◆ Work instructions:
Retype every entry below exactly as it stands.

◆ Data supplied:
────

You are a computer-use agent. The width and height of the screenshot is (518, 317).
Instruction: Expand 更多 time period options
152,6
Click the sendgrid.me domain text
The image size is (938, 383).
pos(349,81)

────

◆ Exercise result:
You are a computer-use agent. The width and height of the screenshot is (518, 317).
Instruction: Expand 更多 time period options
152,6
Click the sendgrid.me domain text
The image size is (938, 383).
pos(349,81)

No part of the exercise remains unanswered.